PROBLEM TO WORK ON - What you return must match the listing below exactly.

*** INPUT Section Begins ***

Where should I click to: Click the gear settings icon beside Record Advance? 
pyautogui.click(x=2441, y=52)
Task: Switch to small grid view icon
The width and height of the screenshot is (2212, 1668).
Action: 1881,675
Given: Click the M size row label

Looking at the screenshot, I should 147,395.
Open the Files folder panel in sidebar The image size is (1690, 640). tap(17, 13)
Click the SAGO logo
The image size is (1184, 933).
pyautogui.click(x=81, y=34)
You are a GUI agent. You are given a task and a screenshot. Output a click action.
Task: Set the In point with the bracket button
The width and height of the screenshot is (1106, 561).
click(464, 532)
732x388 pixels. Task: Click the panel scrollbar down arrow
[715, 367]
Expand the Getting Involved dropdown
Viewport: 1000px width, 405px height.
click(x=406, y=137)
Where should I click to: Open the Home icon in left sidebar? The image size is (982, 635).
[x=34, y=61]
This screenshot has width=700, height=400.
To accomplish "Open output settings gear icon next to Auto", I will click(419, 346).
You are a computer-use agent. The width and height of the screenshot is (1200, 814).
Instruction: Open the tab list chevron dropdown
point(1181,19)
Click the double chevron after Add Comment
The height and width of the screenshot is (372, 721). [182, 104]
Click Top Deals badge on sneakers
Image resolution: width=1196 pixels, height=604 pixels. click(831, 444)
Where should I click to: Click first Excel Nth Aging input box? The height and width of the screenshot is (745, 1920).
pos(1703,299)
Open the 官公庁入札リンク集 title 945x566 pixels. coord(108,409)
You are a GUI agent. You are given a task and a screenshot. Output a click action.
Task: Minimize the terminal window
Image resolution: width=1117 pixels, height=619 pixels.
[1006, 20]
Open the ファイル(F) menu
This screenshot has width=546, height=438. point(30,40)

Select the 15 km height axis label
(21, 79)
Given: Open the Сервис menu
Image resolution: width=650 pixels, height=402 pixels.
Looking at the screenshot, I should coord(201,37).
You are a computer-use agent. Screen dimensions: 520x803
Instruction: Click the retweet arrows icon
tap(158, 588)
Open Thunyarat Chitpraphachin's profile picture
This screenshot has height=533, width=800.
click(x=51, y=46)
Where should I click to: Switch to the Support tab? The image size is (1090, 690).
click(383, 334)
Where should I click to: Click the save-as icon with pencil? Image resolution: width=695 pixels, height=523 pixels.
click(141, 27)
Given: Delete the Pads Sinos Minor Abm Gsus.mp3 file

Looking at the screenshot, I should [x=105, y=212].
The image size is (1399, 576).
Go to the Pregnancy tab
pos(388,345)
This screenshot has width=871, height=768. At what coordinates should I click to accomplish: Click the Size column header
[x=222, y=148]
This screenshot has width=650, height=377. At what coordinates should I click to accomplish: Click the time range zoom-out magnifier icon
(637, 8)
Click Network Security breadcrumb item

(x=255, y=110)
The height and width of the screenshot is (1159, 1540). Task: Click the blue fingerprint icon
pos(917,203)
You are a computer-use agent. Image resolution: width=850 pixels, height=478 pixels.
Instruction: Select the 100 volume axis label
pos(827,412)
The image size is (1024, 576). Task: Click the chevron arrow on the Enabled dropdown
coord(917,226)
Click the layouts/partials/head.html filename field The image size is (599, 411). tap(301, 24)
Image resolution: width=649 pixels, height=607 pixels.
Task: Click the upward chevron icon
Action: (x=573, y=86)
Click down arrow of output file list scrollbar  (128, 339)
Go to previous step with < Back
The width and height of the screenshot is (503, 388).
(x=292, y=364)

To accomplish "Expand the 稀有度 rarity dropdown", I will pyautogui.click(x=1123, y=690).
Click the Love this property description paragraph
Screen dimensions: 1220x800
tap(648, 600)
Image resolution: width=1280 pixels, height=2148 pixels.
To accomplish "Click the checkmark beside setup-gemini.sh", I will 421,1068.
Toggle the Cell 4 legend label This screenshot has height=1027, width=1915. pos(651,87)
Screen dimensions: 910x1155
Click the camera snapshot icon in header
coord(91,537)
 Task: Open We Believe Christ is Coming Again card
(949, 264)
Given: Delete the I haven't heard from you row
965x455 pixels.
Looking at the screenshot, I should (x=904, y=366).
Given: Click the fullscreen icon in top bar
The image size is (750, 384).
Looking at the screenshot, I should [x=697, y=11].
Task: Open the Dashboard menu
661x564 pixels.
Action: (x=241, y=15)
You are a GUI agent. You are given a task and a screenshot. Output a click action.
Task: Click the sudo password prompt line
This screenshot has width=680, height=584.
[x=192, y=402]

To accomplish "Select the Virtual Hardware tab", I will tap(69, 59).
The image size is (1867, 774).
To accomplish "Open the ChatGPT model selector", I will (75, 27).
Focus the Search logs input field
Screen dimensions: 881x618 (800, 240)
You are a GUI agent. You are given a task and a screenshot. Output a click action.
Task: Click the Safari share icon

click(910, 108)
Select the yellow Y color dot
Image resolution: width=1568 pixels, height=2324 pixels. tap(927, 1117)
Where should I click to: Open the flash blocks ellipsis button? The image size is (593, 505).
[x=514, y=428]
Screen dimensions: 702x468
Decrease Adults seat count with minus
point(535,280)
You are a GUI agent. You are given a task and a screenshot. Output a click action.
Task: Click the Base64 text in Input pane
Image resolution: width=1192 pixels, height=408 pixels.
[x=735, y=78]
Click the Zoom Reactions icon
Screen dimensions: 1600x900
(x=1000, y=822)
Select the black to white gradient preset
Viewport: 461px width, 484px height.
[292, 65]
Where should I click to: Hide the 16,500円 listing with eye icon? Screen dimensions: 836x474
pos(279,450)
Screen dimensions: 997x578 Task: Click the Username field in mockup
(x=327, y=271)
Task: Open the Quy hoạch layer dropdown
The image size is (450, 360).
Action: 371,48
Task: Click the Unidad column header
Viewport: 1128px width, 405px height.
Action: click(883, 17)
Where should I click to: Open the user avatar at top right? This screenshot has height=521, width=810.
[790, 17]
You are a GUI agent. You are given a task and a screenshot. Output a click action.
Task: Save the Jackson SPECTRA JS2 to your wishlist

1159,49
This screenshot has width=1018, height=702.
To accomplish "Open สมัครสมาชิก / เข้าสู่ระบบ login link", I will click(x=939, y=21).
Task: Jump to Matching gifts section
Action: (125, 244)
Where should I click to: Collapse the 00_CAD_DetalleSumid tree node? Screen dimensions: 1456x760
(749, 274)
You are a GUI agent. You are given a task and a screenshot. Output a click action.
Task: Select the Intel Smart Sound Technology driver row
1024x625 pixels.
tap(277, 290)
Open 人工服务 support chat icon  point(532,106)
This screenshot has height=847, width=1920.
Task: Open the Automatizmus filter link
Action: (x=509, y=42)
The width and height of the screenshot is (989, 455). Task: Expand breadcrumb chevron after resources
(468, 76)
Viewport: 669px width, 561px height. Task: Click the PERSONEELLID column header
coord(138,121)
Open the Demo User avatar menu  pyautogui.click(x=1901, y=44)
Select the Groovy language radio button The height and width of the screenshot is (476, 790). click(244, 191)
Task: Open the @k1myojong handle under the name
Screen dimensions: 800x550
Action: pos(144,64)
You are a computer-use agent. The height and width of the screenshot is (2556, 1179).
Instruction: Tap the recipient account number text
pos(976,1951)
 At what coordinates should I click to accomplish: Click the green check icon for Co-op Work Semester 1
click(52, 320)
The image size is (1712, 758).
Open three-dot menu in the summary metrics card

*** INPUT Section Ends ***

RESULT -
Where should I click to: Click the gear settings icon beside Record Advance? 
pyautogui.click(x=2441, y=52)
Task: Switch to small grid view icon
The width and height of the screenshot is (2212, 1668).
Action: 1881,675
Given: Click the M size row label

Looking at the screenshot, I should 147,395.
Open the Files folder panel in sidebar The image size is (1690, 640). tap(17, 13)
Click the SAGO logo
The image size is (1184, 933).
pyautogui.click(x=81, y=34)
You are a GUI agent. You are given a task and a screenshot. Output a click action.
Task: Set the In point with the bracket button
The width and height of the screenshot is (1106, 561).
click(464, 532)
732x388 pixels. Task: Click the panel scrollbar down arrow
[715, 367]
Expand the Getting Involved dropdown
Viewport: 1000px width, 405px height.
click(x=406, y=137)
Where should I click to: Open the Home icon in left sidebar? The image size is (982, 635).
[x=34, y=61]
This screenshot has width=700, height=400.
To accomplish "Open output settings gear icon next to Auto", I will click(419, 346).
You are a computer-use agent. The width and height of the screenshot is (1200, 814).
Instruction: Open the tab list chevron dropdown
point(1181,19)
Click the double chevron after Add Comment
The height and width of the screenshot is (372, 721). [182, 104]
Click Top Deals badge on sneakers
Image resolution: width=1196 pixels, height=604 pixels. click(831, 444)
Where should I click to: Click first Excel Nth Aging input box? The height and width of the screenshot is (745, 1920).
pos(1703,299)
Open the 官公庁入札リンク集 title 945x566 pixels. coord(108,409)
You are a GUI agent. You are given a task and a screenshot. Output a click action.
Task: Minimize the terminal window
Image resolution: width=1117 pixels, height=619 pixels.
[1006, 20]
Open the ファイル(F) menu
This screenshot has width=546, height=438. point(30,40)

Select the 15 km height axis label
(21, 79)
Given: Open the Сервис menu
Image resolution: width=650 pixels, height=402 pixels.
Looking at the screenshot, I should coord(201,37).
You are a computer-use agent. Screen dimensions: 520x803
Instruction: Click the retweet arrows icon
tap(158, 588)
Open Thunyarat Chitpraphachin's profile picture
This screenshot has height=533, width=800.
click(x=51, y=46)
Where should I click to: Switch to the Support tab? The image size is (1090, 690).
click(383, 334)
Where should I click to: Click the save-as icon with pencil? Image resolution: width=695 pixels, height=523 pixels.
click(141, 27)
Given: Delete the Pads Sinos Minor Abm Gsus.mp3 file

Looking at the screenshot, I should [x=105, y=212].
The image size is (1399, 576).
Go to the Pregnancy tab
pos(388,345)
This screenshot has width=871, height=768. At what coordinates should I click to accomplish: Click the Size column header
[x=222, y=148]
This screenshot has width=650, height=377. At what coordinates should I click to accomplish: Click the time range zoom-out magnifier icon
(637, 8)
Click Network Security breadcrumb item

(x=255, y=110)
The height and width of the screenshot is (1159, 1540). Task: Click the blue fingerprint icon
pos(917,203)
You are a computer-use agent. Image resolution: width=850 pixels, height=478 pixels.
Instruction: Select the 100 volume axis label
pos(827,412)
The image size is (1024, 576). Task: Click the chevron arrow on the Enabled dropdown
coord(917,226)
Click the layouts/partials/head.html filename field The image size is (599, 411). tap(301, 24)
Image resolution: width=649 pixels, height=607 pixels.
Task: Click the upward chevron icon
Action: (x=573, y=86)
Click down arrow of output file list scrollbar  (128, 339)
Go to previous step with < Back
The width and height of the screenshot is (503, 388).
(x=292, y=364)

To accomplish "Expand the 稀有度 rarity dropdown", I will pyautogui.click(x=1123, y=690).
Click the Love this property description paragraph
Screen dimensions: 1220x800
tap(648, 600)
Image resolution: width=1280 pixels, height=2148 pixels.
To accomplish "Click the checkmark beside setup-gemini.sh", I will 421,1068.
Toggle the Cell 4 legend label This screenshot has height=1027, width=1915. pos(651,87)
Screen dimensions: 910x1155
Click the camera snapshot icon in header
coord(91,537)
 Task: Open We Believe Christ is Coming Again card
(949, 264)
Given: Delete the I haven't heard from you row
965x455 pixels.
Looking at the screenshot, I should (x=904, y=366).
Given: Click the fullscreen icon in top bar
The image size is (750, 384).
Looking at the screenshot, I should [x=697, y=11].
Task: Open the Dashboard menu
661x564 pixels.
Action: (x=241, y=15)
You are a GUI agent. You are given a task and a screenshot. Output a click action.
Task: Click the sudo password prompt line
This screenshot has width=680, height=584.
[x=192, y=402]

To accomplish "Select the Virtual Hardware tab", I will tap(69, 59).
The image size is (1867, 774).
To accomplish "Open the ChatGPT model selector", I will (75, 27).
Focus the Search logs input field
Screen dimensions: 881x618 (800, 240)
You are a GUI agent. You are given a task and a screenshot. Output a click action.
Task: Click the Safari share icon

click(910, 108)
Select the yellow Y color dot
Image resolution: width=1568 pixels, height=2324 pixels. tap(927, 1117)
Where should I click to: Open the flash blocks ellipsis button? The image size is (593, 505).
[x=514, y=428]
Screen dimensions: 702x468
Decrease Adults seat count with minus
point(535,280)
You are a GUI agent. You are given a task and a screenshot. Output a click action.
Task: Click the Base64 text in Input pane
Image resolution: width=1192 pixels, height=408 pixels.
[x=735, y=78]
Click the Zoom Reactions icon
Screen dimensions: 1600x900
(x=1000, y=822)
Select the black to white gradient preset
Viewport: 461px width, 484px height.
[292, 65]
Where should I click to: Hide the 16,500円 listing with eye icon? Screen dimensions: 836x474
pos(279,450)
Screen dimensions: 997x578 Task: Click the Username field in mockup
(x=327, y=271)
Task: Open the Quy hoạch layer dropdown
The image size is (450, 360).
Action: 371,48
Task: Click the Unidad column header
Viewport: 1128px width, 405px height.
Action: click(883, 17)
Where should I click to: Open the user avatar at top right? This screenshot has height=521, width=810.
[790, 17]
You are a GUI agent. You are given a task and a screenshot. Output a click action.
Task: Save the Jackson SPECTRA JS2 to your wishlist

1159,49
This screenshot has width=1018, height=702.
To accomplish "Open สมัครสมาชิก / เข้าสู่ระบบ login link", I will click(x=939, y=21).
Task: Jump to Matching gifts section
Action: (125, 244)
Where should I click to: Collapse the 00_CAD_DetalleSumid tree node? Screen dimensions: 1456x760
(749, 274)
You are a GUI agent. You are given a task and a screenshot. Output a click action.
Task: Select the Intel Smart Sound Technology driver row
1024x625 pixels.
tap(277, 290)
Open 人工服务 support chat icon  point(532,106)
This screenshot has height=847, width=1920.
Task: Open the Automatizmus filter link
Action: (x=509, y=42)
The width and height of the screenshot is (989, 455). Task: Expand breadcrumb chevron after resources
(468, 76)
Viewport: 669px width, 561px height. Task: Click the PERSONEELLID column header
coord(138,121)
Open the Demo User avatar menu  pyautogui.click(x=1901, y=44)
Select the Groovy language radio button The height and width of the screenshot is (476, 790). click(244, 191)
Task: Open the @k1myojong handle under the name
Screen dimensions: 800x550
Action: pos(144,64)
You are a computer-use agent. The height and width of the screenshot is (2556, 1179).
Instruction: Tap the recipient account number text
pos(976,1951)
 At what coordinates should I click to accomplish: Click the green check icon for Co-op Work Semester 1
click(52, 320)
The image size is (1712, 758).
Open three-dot menu in the summary metrics card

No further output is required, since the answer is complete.